Step 2 — kinetic energy:

KE = E − φ = 6.20 eV − 4.5 eV = 1.70 eV

Step 3 — stopping voltage:

Vₛ = KE / e = 1.70 eV / e = 1.70 V

So the copper plate emits electrons with up to 1.70 eV of kinetic energy, and a 1.70 V reverse bias would stop the fastest ones entirely.

Now try it with caesium (φ = 1.95 eV) at the same wavelength: the kinetic energy rises to 4.25 eV — much easier to detect and the reason alkali metals were historically favoured in photocells.

Physical significance

The photoelectric effect was the first experimental proof that light energy is quantised.
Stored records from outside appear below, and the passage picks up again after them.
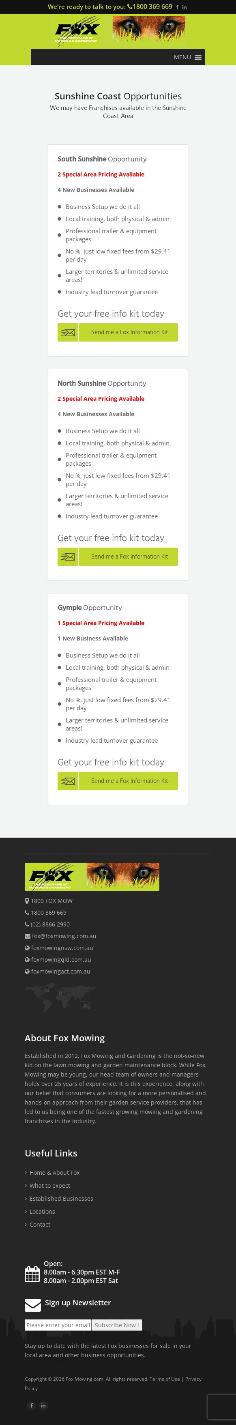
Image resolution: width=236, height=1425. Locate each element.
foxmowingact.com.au (57, 971)
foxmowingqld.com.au (58, 959)
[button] (182, 57)
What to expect (50, 1185)
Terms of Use (165, 1379)
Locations (42, 1211)
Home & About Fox (54, 1172)
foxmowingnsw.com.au (59, 948)
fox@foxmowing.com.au (64, 936)
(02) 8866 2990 (50, 924)
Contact (40, 1224)
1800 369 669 (152, 6)
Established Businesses (61, 1198)
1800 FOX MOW (52, 901)
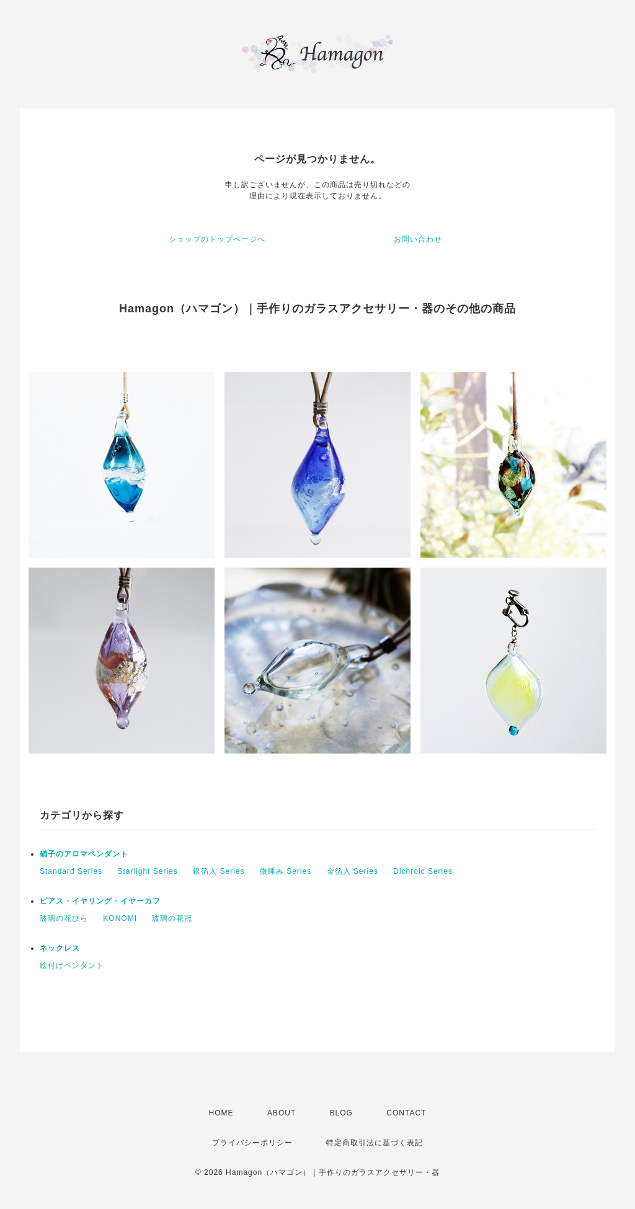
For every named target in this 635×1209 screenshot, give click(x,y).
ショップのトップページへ (217, 239)
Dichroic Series (423, 871)
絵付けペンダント (72, 965)
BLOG (341, 1113)
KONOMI (120, 918)
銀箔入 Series (218, 871)
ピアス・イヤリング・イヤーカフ (100, 901)
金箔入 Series (352, 871)
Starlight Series (147, 871)
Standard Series (71, 871)
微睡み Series (285, 871)
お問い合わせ (418, 239)
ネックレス (60, 948)
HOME (221, 1113)
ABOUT (281, 1113)
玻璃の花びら (64, 918)
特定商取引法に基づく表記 (374, 1142)
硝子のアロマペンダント (84, 854)
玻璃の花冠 (172, 918)
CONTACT (406, 1113)
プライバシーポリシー (252, 1142)
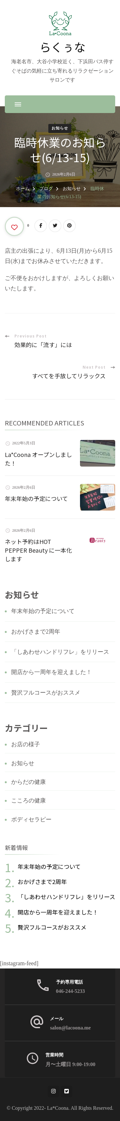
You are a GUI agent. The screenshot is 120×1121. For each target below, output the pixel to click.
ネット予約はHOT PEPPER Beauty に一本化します (38, 550)
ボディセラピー (31, 819)
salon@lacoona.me (70, 1027)
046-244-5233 (70, 991)
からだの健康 (28, 782)
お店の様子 (25, 744)
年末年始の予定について (36, 498)
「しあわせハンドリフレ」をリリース (60, 652)
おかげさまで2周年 (35, 631)
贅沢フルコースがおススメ (45, 692)
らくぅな (62, 46)
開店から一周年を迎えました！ (51, 672)
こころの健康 (28, 800)
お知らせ (60, 128)
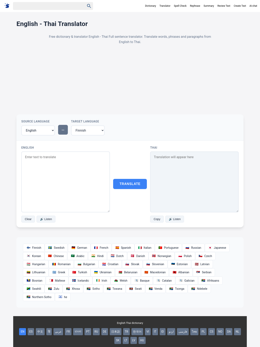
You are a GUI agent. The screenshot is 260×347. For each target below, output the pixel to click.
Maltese (57, 280)
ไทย (194, 331)
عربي (58, 331)
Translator (164, 5)
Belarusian (128, 272)
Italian (144, 247)
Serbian (203, 272)
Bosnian (34, 280)
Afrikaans (210, 280)
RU (96, 331)
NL (237, 331)
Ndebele (199, 288)
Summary (209, 5)
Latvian (202, 264)
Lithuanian (35, 272)
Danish (138, 256)
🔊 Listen (46, 219)
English (27, 147)
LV (133, 340)
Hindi (97, 256)
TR (126, 331)
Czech (205, 256)
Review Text (223, 5)
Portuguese (168, 247)
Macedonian (155, 272)
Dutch (117, 256)
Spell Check (180, 5)
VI (147, 331)
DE (104, 331)
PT (88, 331)
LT (125, 340)
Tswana (114, 288)
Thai (153, 147)
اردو (171, 331)
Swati (135, 288)
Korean (33, 256)
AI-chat (253, 5)
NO (220, 331)
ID (162, 331)
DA (229, 331)
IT (155, 331)
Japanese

Classical wave theory predicted that any intensity of light would eventually eject electrons if given enough time — but experiments showed a hard threshold: below a certain frequency, no electrons were ever emitted regardless of brightness. Einstein’s photon hypothesis resolved this instantly. Today the effect underpins photodiodes, solar panels, X-ray detectors, image sensors, and photomultiplier tubes used in particle physics experiments.

Every calculation on this page runs entirely in your browser. No data is uploaded or stored.